[SOURCE TEXT]
——————
I prefer basics for beginners and to get senior grades to train with complex combinations that you can vary to keep pushing them.

I get the idea but it's a lazy way of teaching as it's fixed, if the students hang around long enough they will see the full cycle but they will probably struggle on the harder stuff and/or get bored on the simple stuff.

Posted

we often use a rotating curriculum. but there are guidelines for what each rank has to be able to do.

but otherwise we vary up what every rank has to do, in which it will keep them interested and challenged.

Posted

I can see using it in groups-- beginners group with like white, yellow and orange all working on the same basic stuff. Then intermediate group all working on the same stuff. The advanced group all working on the same stuff. I can't see it spanning the entire curriculum from white to black, but if you use it to simply break the class into smaller groups, I can definitely see it working. White belt material isn't too much different from orange belt material. Blue belt isn't all that different from purple belt. The browns can all pretty much be one group and, in our dojo anyway, the dan ranks pretty much do their own thing.
——————
[TASK 1] Put the lines of the records into a numbered list, starting with the line that contains "This screenshot has height=552, width=1024." and going on through the last line of the records. Leave out blank lines and the pictures.
The forum discussion on martial arts curricula has no connection to the records.
——————
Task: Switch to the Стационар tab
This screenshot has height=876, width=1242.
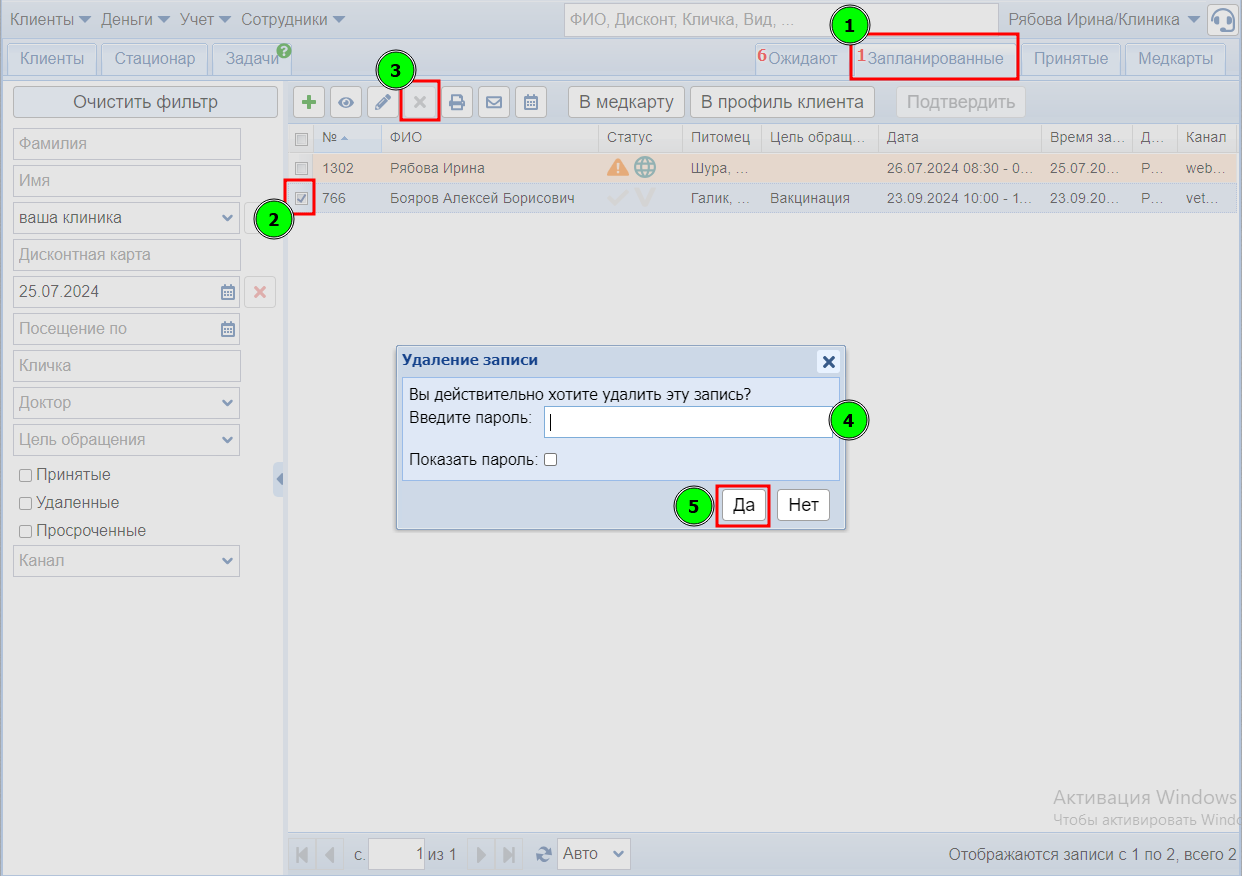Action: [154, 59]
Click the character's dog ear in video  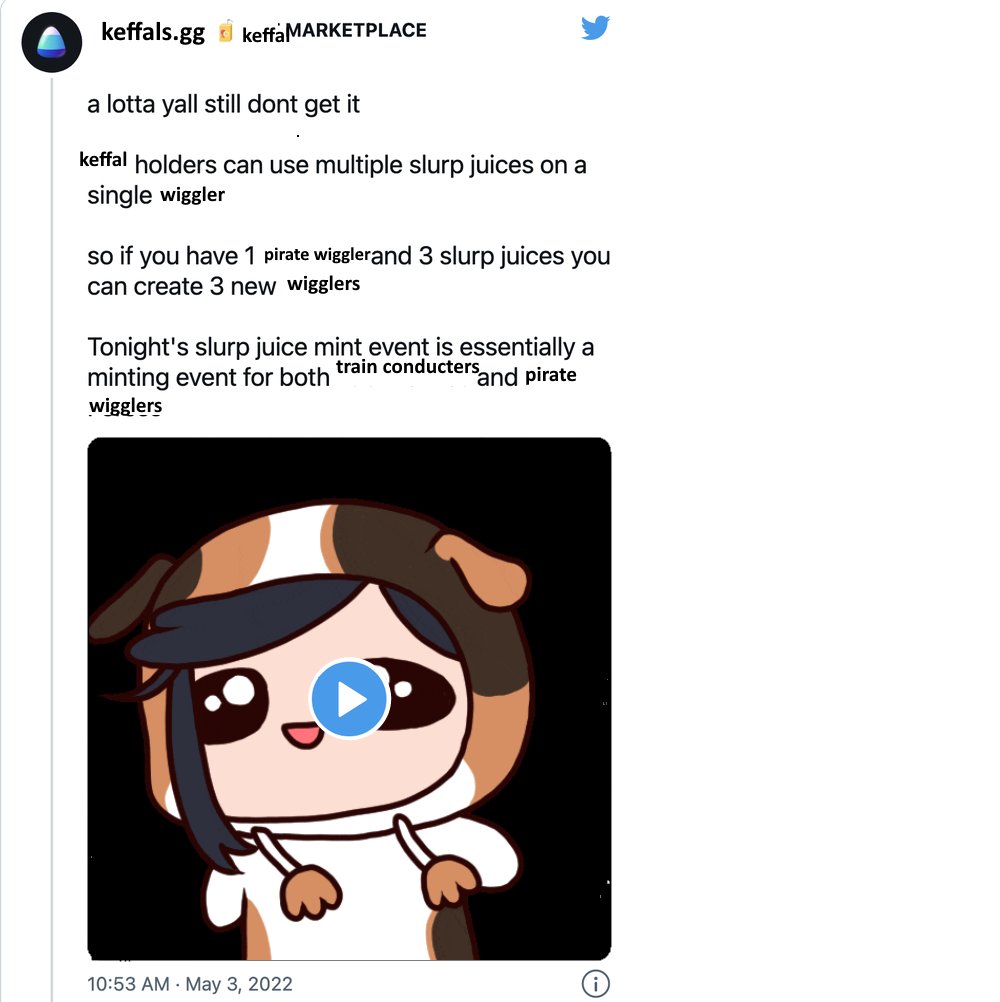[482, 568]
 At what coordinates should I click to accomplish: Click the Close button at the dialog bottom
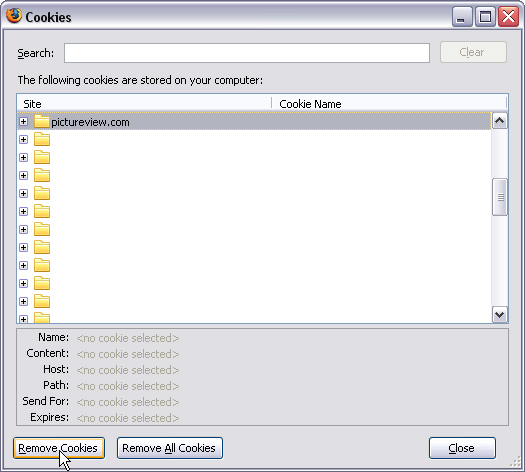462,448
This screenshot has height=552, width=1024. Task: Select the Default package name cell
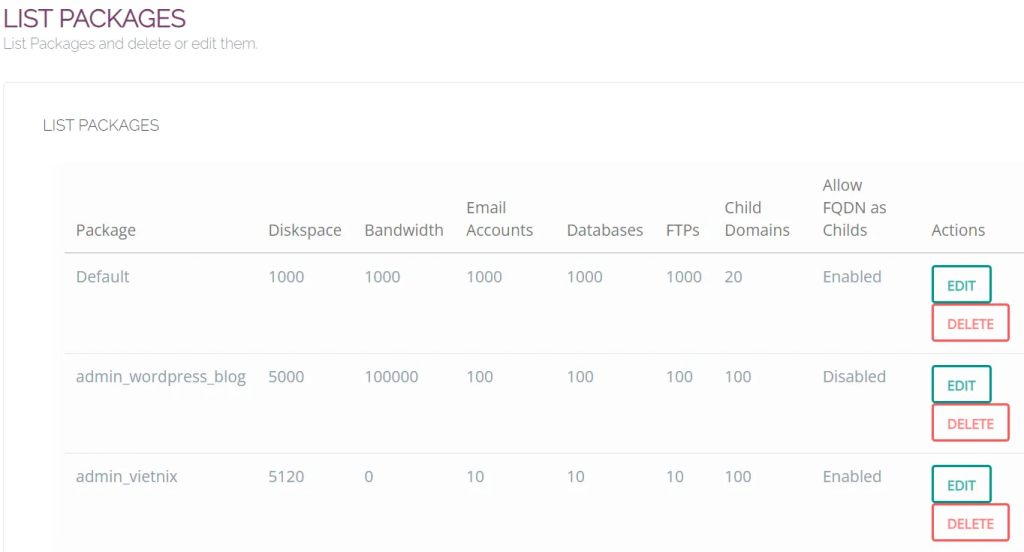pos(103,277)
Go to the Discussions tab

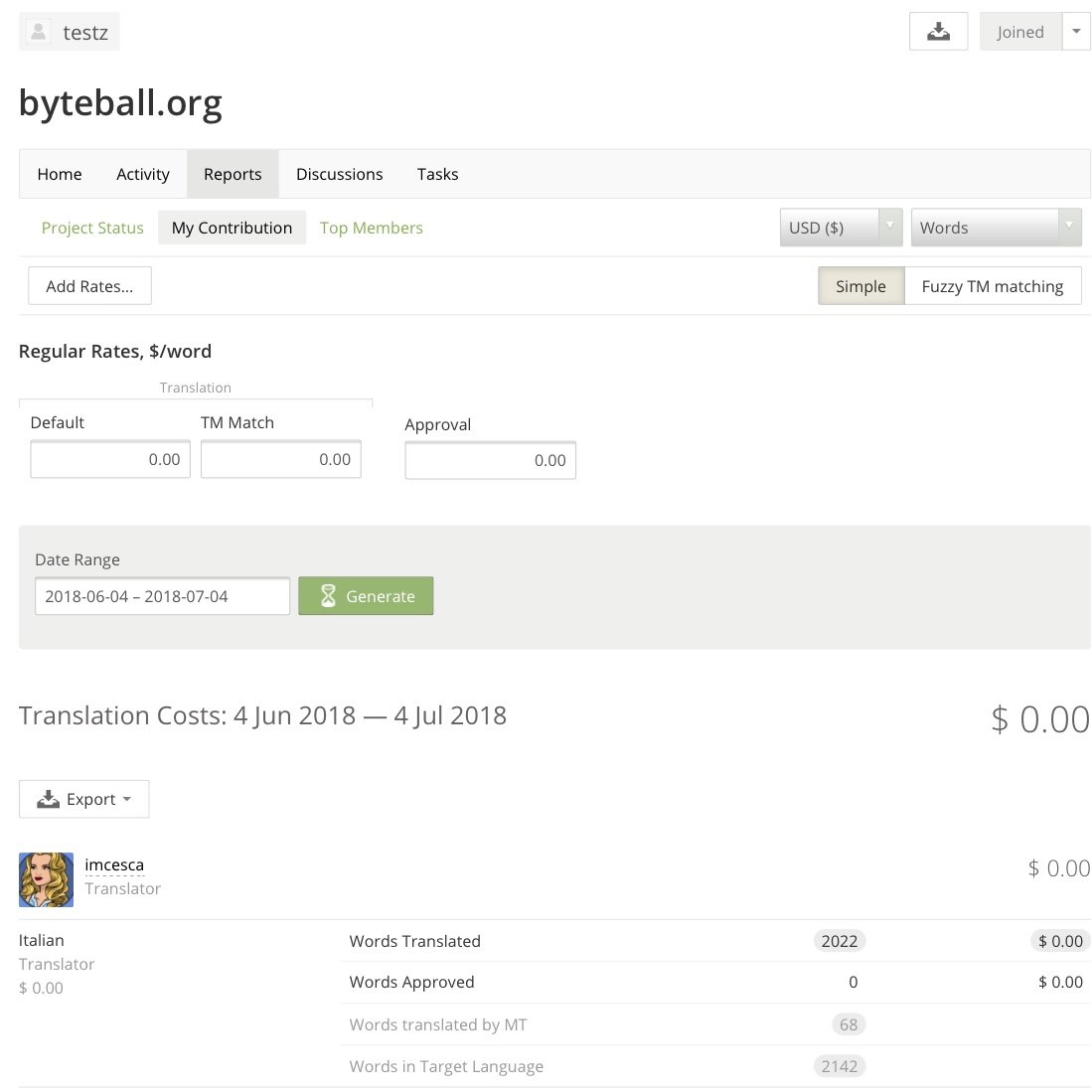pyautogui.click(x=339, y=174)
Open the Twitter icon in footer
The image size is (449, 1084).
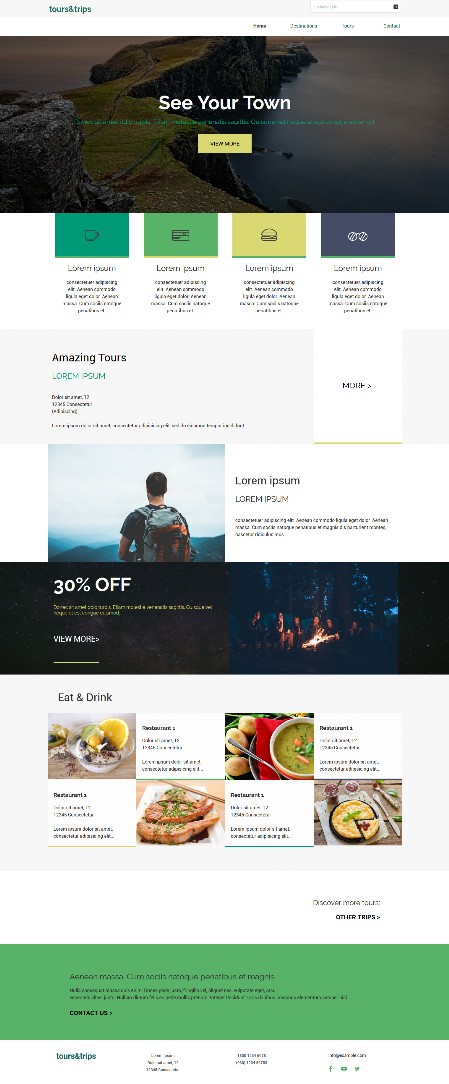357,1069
——————
[TASK 2] Repeat word for word the part of the forum discussion on rotating curricula starting with "I get the idea" and going on through "interested and challenged.".

[TASK ANSWER 1]
1. This screenshot has height=552, width=1024. Task: Select the Default package name cell
2. pos(103,277)
3. Go to the Discussions tab
4. pyautogui.click(x=339, y=174)
5. Open the Twitter icon in footer
6. The image size is (449, 1084).
7. 357,1069

[TASK ANSWER 2]
I get the idea but it's a lazy way of teaching as it's fixed, if the students hang around long enough they will see the full cycle but they will probably struggle on the harder stuff and/or get bored on the simple stuff.

Posted

we often use a rotating curriculum. but there are guidelines for what each rank has to be able to do.

but otherwise we vary up what every rank has to do, in which it will keep them interested and challenged.